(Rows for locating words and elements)

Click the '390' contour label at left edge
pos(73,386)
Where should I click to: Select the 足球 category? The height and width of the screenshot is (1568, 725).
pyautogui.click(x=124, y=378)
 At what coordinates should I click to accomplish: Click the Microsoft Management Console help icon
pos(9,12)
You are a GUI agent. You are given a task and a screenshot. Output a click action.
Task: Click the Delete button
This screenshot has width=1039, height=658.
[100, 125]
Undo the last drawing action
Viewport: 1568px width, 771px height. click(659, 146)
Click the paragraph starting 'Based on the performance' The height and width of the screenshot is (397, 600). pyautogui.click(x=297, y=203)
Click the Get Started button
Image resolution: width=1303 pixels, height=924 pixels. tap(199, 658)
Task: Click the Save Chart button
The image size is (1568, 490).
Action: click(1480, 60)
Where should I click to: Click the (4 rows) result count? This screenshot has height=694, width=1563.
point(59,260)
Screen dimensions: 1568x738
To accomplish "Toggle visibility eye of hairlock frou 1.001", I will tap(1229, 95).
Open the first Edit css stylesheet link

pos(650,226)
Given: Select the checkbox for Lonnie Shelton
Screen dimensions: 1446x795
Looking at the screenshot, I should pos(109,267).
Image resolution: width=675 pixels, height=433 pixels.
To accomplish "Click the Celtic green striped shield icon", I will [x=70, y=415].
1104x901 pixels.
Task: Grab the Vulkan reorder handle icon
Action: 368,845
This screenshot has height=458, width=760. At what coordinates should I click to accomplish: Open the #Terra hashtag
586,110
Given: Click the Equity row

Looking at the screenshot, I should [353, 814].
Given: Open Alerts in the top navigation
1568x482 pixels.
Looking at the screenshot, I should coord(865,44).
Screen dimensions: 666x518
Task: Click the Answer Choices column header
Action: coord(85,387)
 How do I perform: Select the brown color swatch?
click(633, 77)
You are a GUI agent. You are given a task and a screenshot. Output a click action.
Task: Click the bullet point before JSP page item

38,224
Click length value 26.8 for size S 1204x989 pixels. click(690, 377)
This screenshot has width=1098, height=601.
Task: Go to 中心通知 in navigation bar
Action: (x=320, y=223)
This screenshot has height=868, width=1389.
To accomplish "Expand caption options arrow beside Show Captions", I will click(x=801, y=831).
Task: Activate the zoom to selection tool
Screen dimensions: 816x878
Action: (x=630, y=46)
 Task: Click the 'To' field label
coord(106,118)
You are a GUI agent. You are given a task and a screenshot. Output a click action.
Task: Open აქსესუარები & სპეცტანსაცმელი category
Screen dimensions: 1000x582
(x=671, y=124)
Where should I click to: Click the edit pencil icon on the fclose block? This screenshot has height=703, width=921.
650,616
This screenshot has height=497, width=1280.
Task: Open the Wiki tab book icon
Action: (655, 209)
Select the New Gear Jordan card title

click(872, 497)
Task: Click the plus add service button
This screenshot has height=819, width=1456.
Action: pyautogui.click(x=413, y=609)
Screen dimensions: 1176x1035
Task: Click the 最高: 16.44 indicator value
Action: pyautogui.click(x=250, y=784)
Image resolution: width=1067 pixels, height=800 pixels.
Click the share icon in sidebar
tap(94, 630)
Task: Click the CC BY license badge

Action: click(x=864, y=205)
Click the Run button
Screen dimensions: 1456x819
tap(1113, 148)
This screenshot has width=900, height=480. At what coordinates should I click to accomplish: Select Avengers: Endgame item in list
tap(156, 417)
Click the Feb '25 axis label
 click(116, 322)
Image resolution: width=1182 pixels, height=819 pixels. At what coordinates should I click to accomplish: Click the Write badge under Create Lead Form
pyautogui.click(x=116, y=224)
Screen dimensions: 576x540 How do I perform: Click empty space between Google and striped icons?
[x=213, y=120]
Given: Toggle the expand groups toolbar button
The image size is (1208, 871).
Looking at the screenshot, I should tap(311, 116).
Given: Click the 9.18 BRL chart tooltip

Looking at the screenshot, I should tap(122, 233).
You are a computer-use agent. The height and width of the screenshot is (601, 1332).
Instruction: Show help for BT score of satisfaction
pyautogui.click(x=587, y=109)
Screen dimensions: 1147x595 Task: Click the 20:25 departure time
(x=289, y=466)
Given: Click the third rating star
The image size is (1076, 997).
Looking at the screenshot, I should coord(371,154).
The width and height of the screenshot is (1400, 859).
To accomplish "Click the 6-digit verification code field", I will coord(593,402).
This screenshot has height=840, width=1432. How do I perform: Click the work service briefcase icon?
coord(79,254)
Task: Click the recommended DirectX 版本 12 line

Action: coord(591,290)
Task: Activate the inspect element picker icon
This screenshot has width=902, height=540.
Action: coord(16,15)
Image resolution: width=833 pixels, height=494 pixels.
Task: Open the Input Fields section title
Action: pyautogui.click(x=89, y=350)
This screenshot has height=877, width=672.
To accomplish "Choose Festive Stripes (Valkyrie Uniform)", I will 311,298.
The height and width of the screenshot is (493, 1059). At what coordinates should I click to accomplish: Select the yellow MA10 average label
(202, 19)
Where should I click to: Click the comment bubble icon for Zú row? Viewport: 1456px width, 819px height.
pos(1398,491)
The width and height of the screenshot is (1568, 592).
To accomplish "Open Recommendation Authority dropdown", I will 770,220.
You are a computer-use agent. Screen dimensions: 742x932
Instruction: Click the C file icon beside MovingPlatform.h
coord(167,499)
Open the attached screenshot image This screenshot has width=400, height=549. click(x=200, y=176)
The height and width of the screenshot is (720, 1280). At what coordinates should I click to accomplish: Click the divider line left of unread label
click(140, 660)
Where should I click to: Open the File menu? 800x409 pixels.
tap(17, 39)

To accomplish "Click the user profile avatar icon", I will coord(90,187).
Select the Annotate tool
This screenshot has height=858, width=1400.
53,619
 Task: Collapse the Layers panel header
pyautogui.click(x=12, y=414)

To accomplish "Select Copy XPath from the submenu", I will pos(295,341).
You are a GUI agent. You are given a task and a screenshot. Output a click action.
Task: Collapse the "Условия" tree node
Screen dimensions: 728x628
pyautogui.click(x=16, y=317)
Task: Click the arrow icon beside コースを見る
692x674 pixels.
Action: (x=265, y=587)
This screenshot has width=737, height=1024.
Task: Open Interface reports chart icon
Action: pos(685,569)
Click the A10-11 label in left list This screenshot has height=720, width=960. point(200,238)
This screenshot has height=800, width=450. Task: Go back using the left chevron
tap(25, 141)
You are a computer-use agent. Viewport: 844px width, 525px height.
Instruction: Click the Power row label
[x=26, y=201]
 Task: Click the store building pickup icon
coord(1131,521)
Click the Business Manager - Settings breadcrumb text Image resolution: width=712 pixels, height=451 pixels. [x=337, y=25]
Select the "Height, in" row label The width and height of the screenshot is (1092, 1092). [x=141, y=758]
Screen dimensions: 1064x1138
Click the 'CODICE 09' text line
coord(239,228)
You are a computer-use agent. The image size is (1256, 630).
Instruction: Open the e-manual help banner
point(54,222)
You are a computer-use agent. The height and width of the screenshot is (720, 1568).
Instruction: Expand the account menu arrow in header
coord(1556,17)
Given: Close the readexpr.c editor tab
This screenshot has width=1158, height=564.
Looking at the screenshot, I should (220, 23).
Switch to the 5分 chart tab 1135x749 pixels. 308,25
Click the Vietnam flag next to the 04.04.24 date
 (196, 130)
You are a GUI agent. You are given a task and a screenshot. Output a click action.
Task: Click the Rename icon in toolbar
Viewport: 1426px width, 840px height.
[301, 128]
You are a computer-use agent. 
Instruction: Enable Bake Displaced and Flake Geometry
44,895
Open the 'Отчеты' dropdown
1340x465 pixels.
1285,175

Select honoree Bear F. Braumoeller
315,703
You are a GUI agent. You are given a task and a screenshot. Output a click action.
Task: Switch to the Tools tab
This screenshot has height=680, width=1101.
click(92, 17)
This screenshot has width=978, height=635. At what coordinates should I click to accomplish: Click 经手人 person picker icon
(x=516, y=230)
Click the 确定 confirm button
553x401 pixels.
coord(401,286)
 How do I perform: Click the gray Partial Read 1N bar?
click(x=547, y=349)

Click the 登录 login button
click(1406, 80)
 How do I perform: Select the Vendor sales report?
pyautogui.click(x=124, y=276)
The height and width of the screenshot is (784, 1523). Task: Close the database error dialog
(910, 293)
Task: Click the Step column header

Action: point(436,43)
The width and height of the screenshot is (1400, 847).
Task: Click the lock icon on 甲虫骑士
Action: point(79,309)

* WHAT YOU WILL DO:
Copy the lines starting at the one containing "Given: Click the Equity row" and ending at the one containing "click(633, 77)", substituting "green" for "brown" and keeping everything else the same.

* FINAL ANSWER:
Given: Click the Equity row

Looking at the screenshot, I should [353, 814].
Given: Open Alerts in the top navigation
1568x482 pixels.
Looking at the screenshot, I should coord(865,44).
Screen dimensions: 666x518
Task: Click the Answer Choices column header
Action: coord(85,387)
 How do I perform: Select the green color swatch?
click(633, 77)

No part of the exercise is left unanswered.